EXCERPTED DATA below:
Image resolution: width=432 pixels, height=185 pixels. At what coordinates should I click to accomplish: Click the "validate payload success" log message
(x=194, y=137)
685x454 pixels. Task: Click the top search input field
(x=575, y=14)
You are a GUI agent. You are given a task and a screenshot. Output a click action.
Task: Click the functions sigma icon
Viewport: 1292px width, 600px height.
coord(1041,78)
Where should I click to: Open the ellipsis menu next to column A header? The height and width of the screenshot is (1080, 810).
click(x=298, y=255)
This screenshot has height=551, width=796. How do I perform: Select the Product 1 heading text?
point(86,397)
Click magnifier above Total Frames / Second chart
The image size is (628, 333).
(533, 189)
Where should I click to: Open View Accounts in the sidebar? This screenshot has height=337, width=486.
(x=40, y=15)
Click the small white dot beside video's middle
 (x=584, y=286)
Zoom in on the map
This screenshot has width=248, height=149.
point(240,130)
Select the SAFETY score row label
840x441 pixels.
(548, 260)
End of EXCERPTED DATA.
## WHAT IS EXPECTED
The material above needs to be copied out in full, exactly as given.

## RESPONSE
Image resolution: width=432 pixels, height=185 pixels. At what coordinates should I click to accomplish: Click the "validate payload success" log message
(x=194, y=137)
685x454 pixels. Task: Click the top search input field
(x=575, y=14)
You are a GUI agent. You are given a task and a screenshot. Output a click action.
Task: Click the functions sigma icon
Viewport: 1292px width, 600px height.
coord(1041,78)
Where should I click to: Open the ellipsis menu next to column A header? The height and width of the screenshot is (1080, 810).
click(x=298, y=255)
This screenshot has height=551, width=796. How do I perform: Select the Product 1 heading text?
point(86,397)
Click magnifier above Total Frames / Second chart
The image size is (628, 333).
(533, 189)
Where should I click to: Open View Accounts in the sidebar? This screenshot has height=337, width=486.
(x=40, y=15)
Click the small white dot beside video's middle
 (x=584, y=286)
Zoom in on the map
This screenshot has width=248, height=149.
point(240,130)
Select the SAFETY score row label
840x441 pixels.
(548, 260)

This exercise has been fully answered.